Keywords

1 Introduction

The use of genomics holds several purposes and very significant one is the comparative genomics whose data can be used as an antibiotic to retrieve medicinal values for treating the deadly pathogens (Shahbaaz et al. 2016). Analyzation of its genes and its products can be used as a potential drug to understand the very use of it. Similarly, on the other hand, novel drug targets have been identified successfully for various pathogens by using this approach (Georrge and Umrania 2012; John et al. 2012; Georrge and Umrania 2011; Vaishnav et al. 2015; John and Kotadiya 2015; Trivedi and Georrge 2016; Georrge 2016; George and Georrge 2019; Abouelwafa and Georrge 2017; George et al. 2017).

Combinatorial chemistry, which is high throughput screening and also includes in silico virtual screening, has many features and some are into absorption, distribution, metabolism, and excretion–toxicity screening, and de novo and structure-based drug designs serve to expedite as well as economise the modern-day drug discovery process (Baig et al. 2016).

On mere observation, there are various species of Vibrio genus that are affected by deadly pathogens even in aquatic life. The most affected mammals are finfish, shellfish, and mammals. To an extent, Vibrio–host interaction appears to play a critical role in the survival and dissemination of these bacteria in the marine environment. V. splendidus LGP32 is also known as V. splendidus strain Mel32 (Balbi et al. 2013). This stain is caused by significant mortalities in oysters, such as Crassostrea gigas, during the summer. To this, a question arises: what is a genome? Many researchers have stated that genome sequence outpours accurate information about the proteins involved in virulence and pathogenesis. The Vibrio splendidus consists of two circular chromosomes of 3299 Mb in chromosome 1 and 1675 Mb chromosome 2 with an average percent G + C content of 44.03 and 43.64, respectively (Federhen et al. 2014; Le Roux et al. 2009). To add on, it is this genome sequence of LGP32-revealed homologs of genes that has been associated with virulence in other organisms (S-i and Shinoda 2000; Villicana et al. 2019; Zhang and Austin 2005; Coulthurst 2019).

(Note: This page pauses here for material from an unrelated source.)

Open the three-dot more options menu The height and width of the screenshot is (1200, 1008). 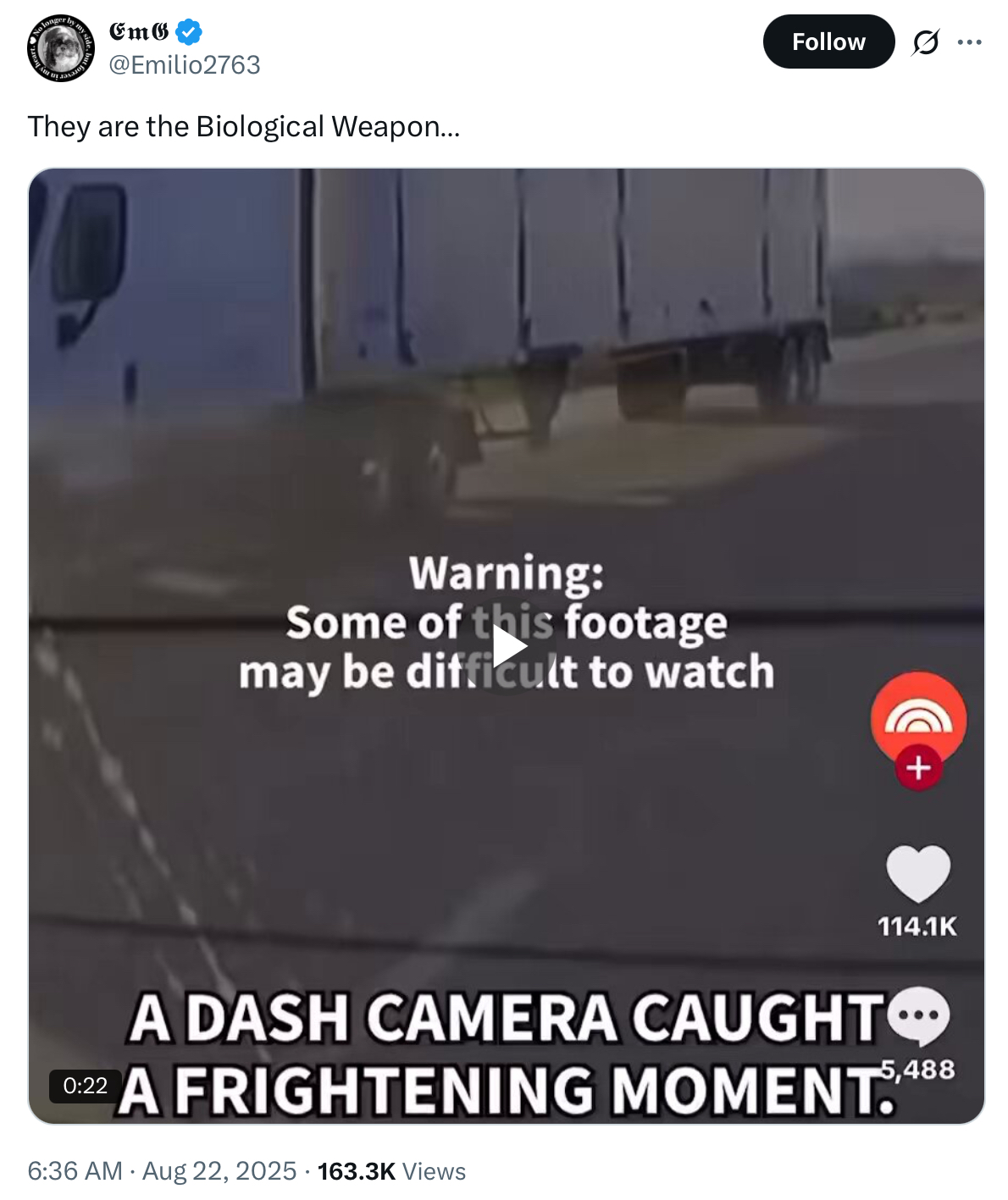(x=969, y=41)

The research done here focuses on questioning what is the vital function of this homolog and what is its reaction to the organisms of oysters. Related observation and experiments have proven that strains associated with the “summer mortalities” syndrome in oysters have ended the multifaceted farming of oysters in contemporary life. On vibrant testing, many sectors and departments relating to biology, etiology, and extended natural forums like environmental studies, agent infections, blocks of physiology, and genetic hosts have stood an example for such testing and research (Clerissi et al. 2020; King et al. 2019). From general testing on different samples of aquatic life have developed to another step of producing variable virulence for aquatic animals when tested independently. On a broader scale, populations of oyster experiments have been commonly found in moribund animals, and that these agonisms settled between strains are V. splendidus vibriosis that takes its form to be an interaction of microbe (Bruto et al. 2018; Gay et al. 2004).

2 Materials and Methods

2.1 Identification of Drug Targets

The research switches over to the process of identification in drugs and its target. As discussed earlier, the drug Vibrio splendidus LGP32 was sequenced by the Institut Pasteur, Paris. The reference proteins of V. splendidus LGP32 were retrieved from the NCBI website (www.ncbi.nlm. nih.gov), and this was subjected to tblastn against expressed sequence tag (EST) and nucleotides of Ostreidae, with an E value cutoff of 10−4. The obtained sequences for the shared proteins were subjected to tblastn (Mount 2007; Altschul et al. 1990) against Ostreidae with an E value cutoff of 10−4. The obtained homologous protein set was eliminated. Further, a blast search was performed against the Database of Essential Genes (DEG) (Peng et al. 2017; Gao et al. 2015) http://tubic.tju.edu.cn/deg/ to identify the set of essential genes mandatory for the survival of the selected pathogen, V. splendidus LGP32.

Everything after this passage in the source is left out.